Are you using XDP_DRV mode in your tests?

> A couple more notes:
> * The ftrace print order and timestamps seem to indicate that the CPU
>   2 napi_poll is running before the CPU 0 xsk_flush().  I don't know
>   if these timestamps can be trusted but it does imply that maybe this
>   can race as I described.  I've triggered this twice with xsk_flush
>   probes and both show the order above.
> * In the 3 times I've triggered this it has occurred right when the
>   softirq processing switches CPUs

This is interesting. Could you check, in some way, if you only have
one core working on the fill ring before the softirq switching and
then after that you have two? And if you have two, is that period
transient?

> * I've also triggered this before I added the xsk_flush() probe and
>   in that case saw the kernel side additionally fill in the next
>   expected descriptor, which in the example above would be 0xfe4100.
>   This seems to indicate that my tracking is all still sane.
> * This is fairly reproducible, but I've got 10 test boxes running and
>   I only get maybe bug a day.
>
> Any thoughts on if the bug I described is actually possible,
> alternative theories, or other things to test/try would be welcome.

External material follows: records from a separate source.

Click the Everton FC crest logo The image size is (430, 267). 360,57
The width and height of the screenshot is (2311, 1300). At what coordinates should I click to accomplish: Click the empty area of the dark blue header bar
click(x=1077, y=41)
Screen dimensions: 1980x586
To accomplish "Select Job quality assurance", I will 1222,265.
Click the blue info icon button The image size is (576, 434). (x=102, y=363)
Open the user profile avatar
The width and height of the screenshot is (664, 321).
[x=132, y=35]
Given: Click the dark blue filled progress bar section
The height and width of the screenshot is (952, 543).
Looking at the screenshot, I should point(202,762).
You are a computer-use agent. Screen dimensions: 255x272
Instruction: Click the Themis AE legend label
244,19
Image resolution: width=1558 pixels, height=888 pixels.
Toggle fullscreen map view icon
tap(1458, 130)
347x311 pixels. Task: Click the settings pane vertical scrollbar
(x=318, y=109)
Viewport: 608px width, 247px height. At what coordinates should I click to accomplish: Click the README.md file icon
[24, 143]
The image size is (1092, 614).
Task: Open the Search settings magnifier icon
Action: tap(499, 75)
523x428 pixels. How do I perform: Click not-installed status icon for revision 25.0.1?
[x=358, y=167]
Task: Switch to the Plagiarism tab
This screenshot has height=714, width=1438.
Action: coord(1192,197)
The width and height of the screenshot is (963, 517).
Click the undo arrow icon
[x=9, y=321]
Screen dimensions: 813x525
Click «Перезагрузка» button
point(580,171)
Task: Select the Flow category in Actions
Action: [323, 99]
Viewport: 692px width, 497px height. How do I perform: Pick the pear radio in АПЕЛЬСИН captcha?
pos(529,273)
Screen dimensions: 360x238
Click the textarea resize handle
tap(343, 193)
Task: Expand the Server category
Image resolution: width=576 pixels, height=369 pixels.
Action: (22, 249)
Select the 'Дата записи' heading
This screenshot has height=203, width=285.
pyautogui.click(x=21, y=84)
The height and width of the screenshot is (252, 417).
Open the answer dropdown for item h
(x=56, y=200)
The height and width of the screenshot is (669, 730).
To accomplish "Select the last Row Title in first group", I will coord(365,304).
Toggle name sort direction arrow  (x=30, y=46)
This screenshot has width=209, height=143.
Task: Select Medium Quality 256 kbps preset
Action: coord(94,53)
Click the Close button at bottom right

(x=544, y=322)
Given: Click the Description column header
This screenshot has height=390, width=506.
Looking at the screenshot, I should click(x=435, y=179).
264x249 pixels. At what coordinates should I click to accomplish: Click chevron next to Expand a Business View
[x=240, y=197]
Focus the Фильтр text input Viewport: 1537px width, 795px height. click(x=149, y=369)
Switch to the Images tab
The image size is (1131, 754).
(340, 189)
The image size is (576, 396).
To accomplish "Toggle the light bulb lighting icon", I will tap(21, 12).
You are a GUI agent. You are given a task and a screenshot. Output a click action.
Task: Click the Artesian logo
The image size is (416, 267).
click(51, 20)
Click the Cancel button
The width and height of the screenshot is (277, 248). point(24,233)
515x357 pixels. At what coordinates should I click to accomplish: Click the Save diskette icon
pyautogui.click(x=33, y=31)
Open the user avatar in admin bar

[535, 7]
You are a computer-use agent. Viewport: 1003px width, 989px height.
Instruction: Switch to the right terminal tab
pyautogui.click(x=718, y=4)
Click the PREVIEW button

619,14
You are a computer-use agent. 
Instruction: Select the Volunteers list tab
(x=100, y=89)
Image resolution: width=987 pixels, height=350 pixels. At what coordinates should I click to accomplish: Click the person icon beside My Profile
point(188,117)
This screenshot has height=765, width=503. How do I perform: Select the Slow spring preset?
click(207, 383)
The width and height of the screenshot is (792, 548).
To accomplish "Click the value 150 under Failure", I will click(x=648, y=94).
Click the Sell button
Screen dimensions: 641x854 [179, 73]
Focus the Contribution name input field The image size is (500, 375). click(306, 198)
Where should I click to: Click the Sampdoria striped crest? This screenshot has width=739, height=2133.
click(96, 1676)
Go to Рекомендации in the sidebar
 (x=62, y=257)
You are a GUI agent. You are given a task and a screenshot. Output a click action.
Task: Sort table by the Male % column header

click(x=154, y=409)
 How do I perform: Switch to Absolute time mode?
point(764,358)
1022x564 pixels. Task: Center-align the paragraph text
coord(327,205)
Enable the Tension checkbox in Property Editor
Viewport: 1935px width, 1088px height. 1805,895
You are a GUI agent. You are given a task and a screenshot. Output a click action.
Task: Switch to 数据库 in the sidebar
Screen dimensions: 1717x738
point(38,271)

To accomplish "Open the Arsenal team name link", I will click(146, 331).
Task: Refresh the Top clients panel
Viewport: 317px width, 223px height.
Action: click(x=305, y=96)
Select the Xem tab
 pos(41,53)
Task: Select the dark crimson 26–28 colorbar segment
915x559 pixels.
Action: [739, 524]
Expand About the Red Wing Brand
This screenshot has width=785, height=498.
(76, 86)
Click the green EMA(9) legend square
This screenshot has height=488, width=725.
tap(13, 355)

I thought this would be impossible, but apparently not :-). We are
apparently doing something wrong in the AF_XDP code or have the wrong
assumptions in some situation, but I just do not know what at this
point in time. Maybe it is veth that breaks some of our assumptions,
who knows. But let us dig into it. I need your help here, because I
think it will be hard for me to reproduce the issue.

Thanks: Magnus

> Thanks,
> Shawn Bohrer